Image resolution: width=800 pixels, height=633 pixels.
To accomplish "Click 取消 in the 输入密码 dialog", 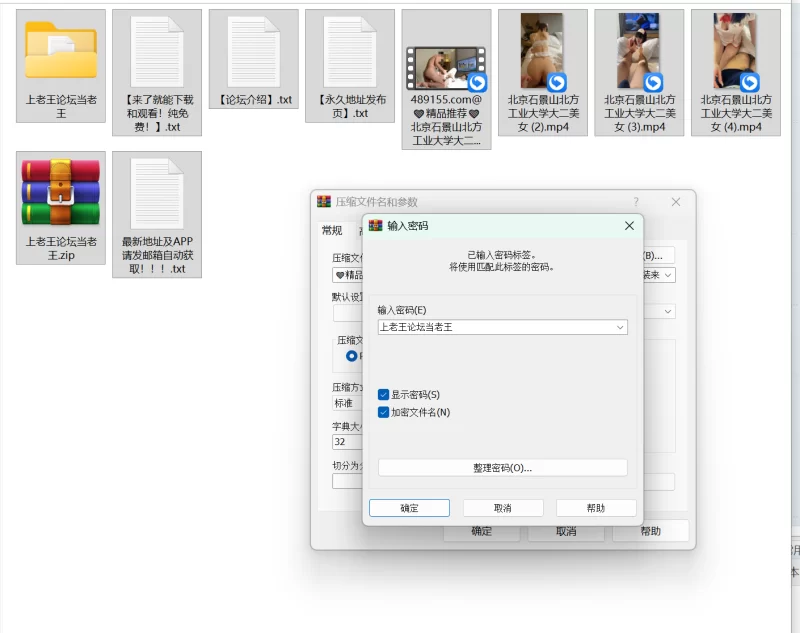I will point(502,508).
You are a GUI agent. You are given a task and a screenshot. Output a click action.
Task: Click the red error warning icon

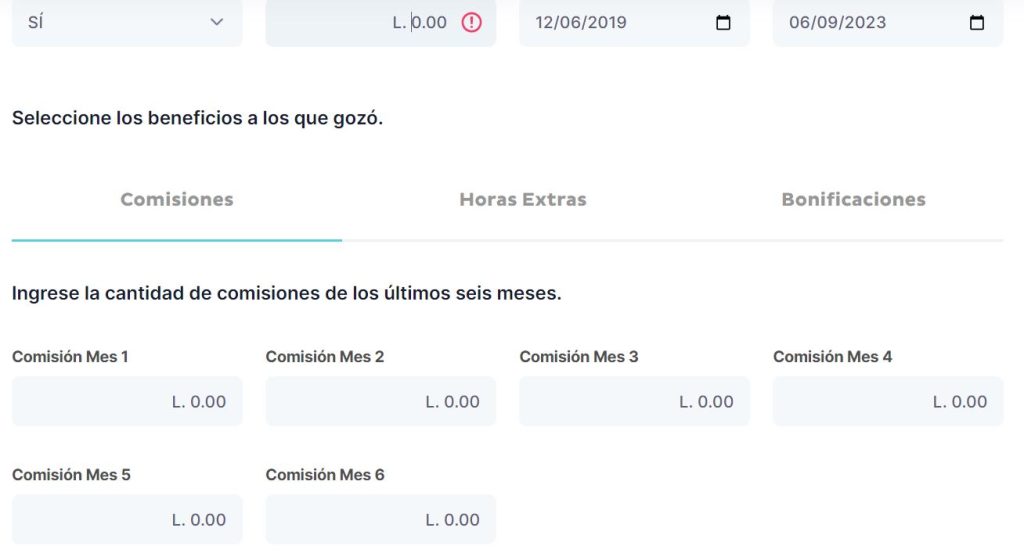pyautogui.click(x=471, y=22)
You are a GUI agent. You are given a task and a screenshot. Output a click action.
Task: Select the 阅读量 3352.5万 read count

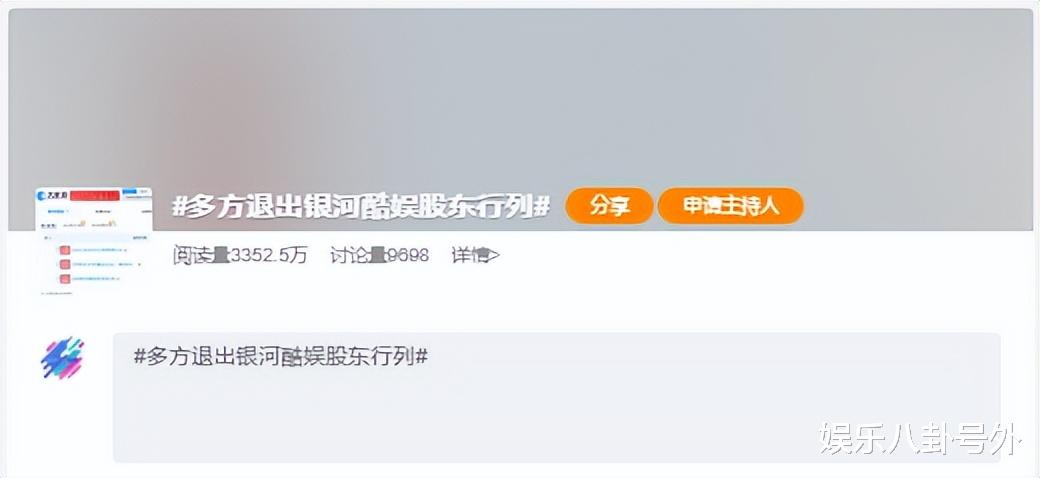[240, 255]
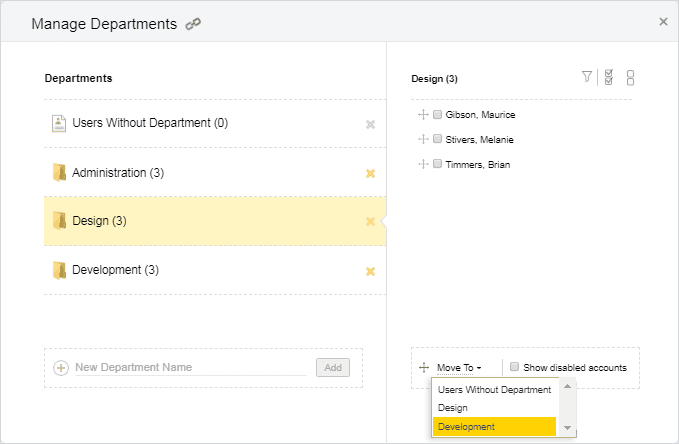The width and height of the screenshot is (679, 444).
Task: Delete the Administration department with its X
Action: (x=370, y=173)
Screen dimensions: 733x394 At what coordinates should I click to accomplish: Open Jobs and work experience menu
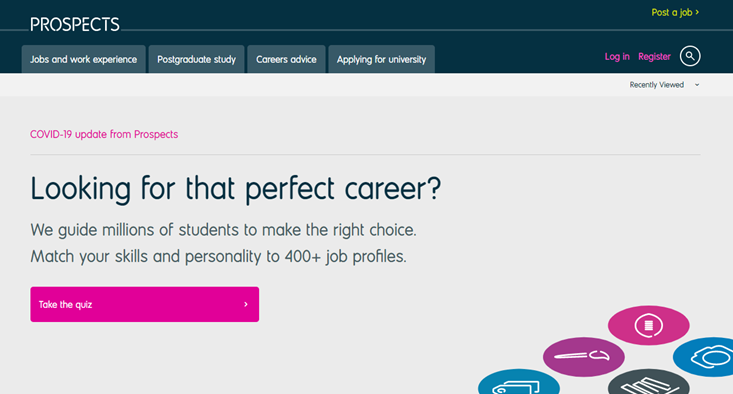[84, 59]
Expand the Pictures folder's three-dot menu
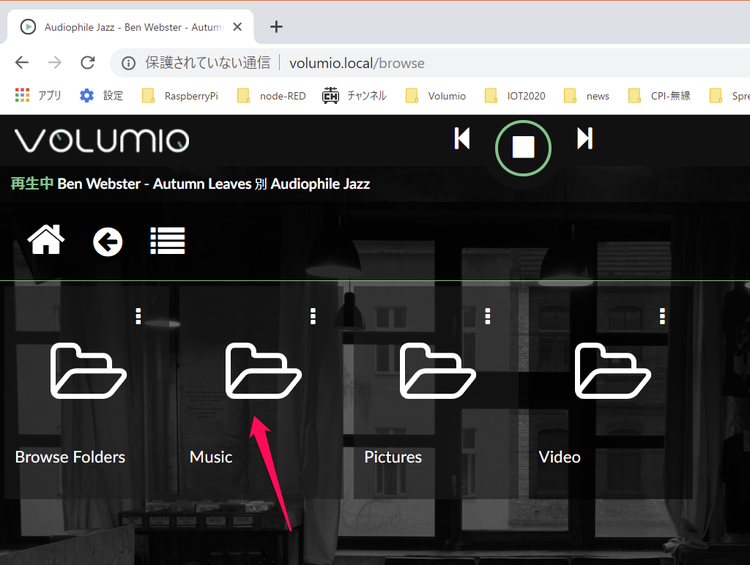Image resolution: width=750 pixels, height=565 pixels. [488, 316]
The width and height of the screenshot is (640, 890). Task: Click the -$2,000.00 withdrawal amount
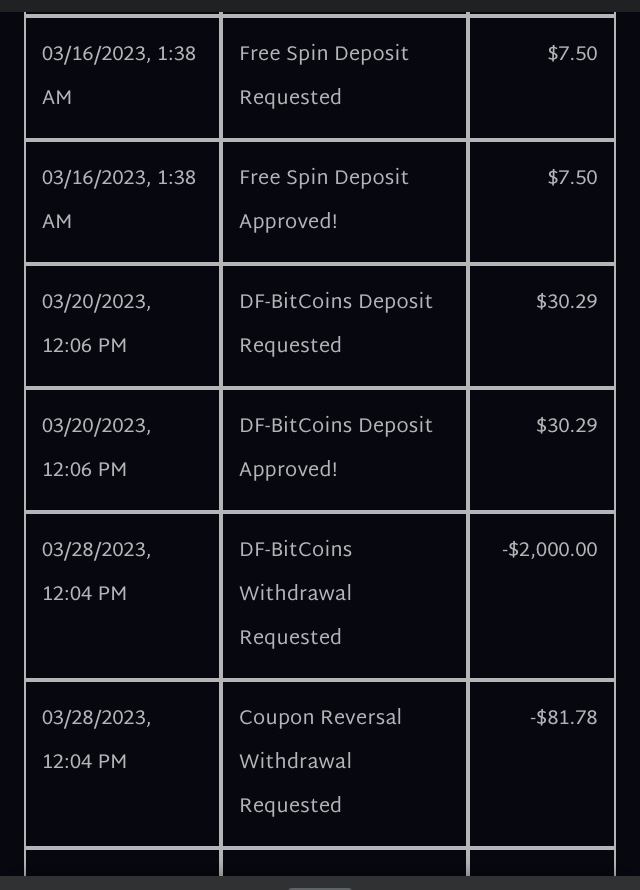point(549,549)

* [What to do]:
The result should be a transcript of the lines from the line containing "Task: Select the 阅读量 3352.5万 read count" through the end of the listing above, exact, inclusive, and without pictures.

* [Output for this task]:
Task: Select the 阅读量 3352.5万 read count

[240, 255]
The width and height of the screenshot is (679, 444).
Task: Delete the Administration department with its X
Action: (x=370, y=173)
Screen dimensions: 733x394 At what coordinates should I click to accomplish: Open Jobs and work experience menu
[84, 59]
Expand the Pictures folder's three-dot menu
Image resolution: width=750 pixels, height=565 pixels. [488, 316]
The width and height of the screenshot is (640, 890). Task: Click the -$2,000.00 withdrawal amount
point(549,549)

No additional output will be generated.